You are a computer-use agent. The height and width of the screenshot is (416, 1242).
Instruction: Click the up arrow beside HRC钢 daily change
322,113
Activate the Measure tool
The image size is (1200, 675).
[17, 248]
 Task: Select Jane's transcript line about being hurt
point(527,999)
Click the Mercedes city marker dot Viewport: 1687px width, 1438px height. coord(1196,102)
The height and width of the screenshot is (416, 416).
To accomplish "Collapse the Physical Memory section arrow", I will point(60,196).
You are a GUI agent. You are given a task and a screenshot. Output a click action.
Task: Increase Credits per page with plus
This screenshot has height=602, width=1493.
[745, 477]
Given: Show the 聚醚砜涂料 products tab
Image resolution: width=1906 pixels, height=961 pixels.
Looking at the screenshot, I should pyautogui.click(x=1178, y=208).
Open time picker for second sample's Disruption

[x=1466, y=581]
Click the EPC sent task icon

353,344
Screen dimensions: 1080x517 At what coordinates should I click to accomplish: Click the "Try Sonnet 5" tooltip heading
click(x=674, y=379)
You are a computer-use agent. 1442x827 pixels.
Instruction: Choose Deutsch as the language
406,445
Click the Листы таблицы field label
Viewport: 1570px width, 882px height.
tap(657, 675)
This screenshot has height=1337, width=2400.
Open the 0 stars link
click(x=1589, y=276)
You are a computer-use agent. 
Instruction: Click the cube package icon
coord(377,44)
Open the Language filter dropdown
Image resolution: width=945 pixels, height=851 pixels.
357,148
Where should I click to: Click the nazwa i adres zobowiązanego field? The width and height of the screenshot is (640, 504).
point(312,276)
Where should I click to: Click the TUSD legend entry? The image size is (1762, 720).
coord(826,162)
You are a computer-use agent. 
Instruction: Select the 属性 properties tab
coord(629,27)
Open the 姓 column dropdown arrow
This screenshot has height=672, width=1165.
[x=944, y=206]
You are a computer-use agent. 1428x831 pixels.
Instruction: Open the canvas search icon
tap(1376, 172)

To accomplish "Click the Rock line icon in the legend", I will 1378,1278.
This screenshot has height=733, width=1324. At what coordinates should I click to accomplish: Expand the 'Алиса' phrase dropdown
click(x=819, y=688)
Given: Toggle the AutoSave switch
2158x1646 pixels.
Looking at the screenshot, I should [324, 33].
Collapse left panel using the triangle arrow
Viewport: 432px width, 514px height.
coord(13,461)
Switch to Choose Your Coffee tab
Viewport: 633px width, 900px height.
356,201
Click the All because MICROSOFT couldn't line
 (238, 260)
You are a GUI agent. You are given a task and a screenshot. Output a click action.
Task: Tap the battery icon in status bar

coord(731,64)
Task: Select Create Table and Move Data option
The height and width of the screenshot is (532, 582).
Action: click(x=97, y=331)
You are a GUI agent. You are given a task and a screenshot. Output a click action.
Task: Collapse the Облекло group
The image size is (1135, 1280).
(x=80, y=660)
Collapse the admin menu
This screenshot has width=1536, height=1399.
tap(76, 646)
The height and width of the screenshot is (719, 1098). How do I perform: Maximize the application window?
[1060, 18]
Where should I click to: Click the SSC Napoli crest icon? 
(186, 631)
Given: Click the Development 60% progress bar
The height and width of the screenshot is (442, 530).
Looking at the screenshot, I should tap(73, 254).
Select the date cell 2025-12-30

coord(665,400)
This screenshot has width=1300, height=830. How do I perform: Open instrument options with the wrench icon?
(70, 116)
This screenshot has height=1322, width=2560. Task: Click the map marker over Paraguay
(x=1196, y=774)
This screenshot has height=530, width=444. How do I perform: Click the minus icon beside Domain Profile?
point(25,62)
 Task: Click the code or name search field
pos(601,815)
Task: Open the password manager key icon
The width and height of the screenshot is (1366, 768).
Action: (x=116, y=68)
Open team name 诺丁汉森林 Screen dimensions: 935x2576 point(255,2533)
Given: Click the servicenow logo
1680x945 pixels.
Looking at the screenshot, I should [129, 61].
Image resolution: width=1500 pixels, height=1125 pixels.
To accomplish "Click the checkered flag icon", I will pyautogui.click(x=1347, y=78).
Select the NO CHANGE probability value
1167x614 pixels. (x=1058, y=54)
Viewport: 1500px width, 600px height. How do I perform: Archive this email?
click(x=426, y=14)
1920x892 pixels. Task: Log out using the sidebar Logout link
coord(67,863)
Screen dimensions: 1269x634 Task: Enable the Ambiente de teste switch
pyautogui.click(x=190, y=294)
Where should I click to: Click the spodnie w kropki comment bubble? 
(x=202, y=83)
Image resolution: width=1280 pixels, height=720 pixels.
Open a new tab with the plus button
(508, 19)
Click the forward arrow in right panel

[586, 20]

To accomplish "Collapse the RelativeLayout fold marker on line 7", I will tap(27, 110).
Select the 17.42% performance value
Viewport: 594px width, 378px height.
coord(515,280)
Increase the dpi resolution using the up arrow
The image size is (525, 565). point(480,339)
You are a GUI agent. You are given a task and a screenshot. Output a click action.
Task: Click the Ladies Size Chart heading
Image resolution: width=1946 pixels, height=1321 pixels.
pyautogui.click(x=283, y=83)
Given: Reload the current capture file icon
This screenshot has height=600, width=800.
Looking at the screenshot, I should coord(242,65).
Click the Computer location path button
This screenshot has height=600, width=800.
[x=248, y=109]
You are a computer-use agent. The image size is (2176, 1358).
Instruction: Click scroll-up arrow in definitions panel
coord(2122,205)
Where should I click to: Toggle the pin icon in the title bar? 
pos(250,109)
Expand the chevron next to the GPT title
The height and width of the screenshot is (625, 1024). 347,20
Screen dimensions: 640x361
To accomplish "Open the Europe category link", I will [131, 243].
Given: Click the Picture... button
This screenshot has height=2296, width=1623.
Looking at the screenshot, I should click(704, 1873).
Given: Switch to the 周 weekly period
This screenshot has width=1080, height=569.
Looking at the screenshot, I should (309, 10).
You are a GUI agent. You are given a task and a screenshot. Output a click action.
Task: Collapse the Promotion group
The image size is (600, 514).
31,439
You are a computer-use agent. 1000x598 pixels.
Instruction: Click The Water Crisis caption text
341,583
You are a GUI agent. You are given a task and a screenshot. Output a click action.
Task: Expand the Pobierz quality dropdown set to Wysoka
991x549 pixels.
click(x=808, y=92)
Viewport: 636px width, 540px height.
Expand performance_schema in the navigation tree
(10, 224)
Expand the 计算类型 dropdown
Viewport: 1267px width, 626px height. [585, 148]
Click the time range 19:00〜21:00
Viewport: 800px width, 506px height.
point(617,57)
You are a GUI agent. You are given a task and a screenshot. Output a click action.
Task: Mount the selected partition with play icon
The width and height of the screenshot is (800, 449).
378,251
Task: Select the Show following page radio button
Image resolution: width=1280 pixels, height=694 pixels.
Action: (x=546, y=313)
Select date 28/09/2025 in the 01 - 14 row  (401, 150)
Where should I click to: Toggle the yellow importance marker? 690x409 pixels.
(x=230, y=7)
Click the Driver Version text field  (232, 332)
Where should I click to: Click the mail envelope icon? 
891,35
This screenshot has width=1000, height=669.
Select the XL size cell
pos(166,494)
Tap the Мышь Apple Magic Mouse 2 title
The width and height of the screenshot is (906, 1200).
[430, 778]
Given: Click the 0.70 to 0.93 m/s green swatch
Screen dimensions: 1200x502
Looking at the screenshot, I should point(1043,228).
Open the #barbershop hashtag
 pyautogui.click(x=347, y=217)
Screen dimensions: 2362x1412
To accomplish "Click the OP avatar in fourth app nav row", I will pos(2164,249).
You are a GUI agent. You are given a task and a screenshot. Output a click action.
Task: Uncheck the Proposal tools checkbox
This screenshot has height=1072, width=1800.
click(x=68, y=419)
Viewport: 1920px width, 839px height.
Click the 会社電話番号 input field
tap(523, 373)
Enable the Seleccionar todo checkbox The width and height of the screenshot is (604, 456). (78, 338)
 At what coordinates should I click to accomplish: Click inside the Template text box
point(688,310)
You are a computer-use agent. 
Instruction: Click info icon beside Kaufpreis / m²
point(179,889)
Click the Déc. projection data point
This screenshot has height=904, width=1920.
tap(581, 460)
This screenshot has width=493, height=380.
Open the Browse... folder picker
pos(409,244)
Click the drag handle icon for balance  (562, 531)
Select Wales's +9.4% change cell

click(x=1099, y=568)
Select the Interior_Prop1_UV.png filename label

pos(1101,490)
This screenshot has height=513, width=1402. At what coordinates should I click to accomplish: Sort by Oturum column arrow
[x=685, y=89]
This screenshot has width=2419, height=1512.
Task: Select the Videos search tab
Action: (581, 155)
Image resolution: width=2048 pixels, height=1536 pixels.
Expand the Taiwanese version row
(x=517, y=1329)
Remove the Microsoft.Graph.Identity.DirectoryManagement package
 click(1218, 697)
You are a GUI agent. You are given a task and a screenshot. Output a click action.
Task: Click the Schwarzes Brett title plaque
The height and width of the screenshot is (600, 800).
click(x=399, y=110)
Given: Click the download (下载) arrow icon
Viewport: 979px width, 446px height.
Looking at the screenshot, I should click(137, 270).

Task description: Duplicate the part of the listing that opens with its first line and closes with the line containing "I will point(60,196).".

Answer:
You are a computer-use agent. The height and width of the screenshot is (416, 1242).
Instruction: Click the up arrow beside HRC钢 daily change
322,113
Activate the Measure tool
The image size is (1200, 675).
[17, 248]
 Task: Select Jane's transcript line about being hurt
point(527,999)
Click the Mercedes city marker dot Viewport: 1687px width, 1438px height. coord(1196,102)
The height and width of the screenshot is (416, 416).
To accomplish "Collapse the Physical Memory section arrow", I will point(60,196).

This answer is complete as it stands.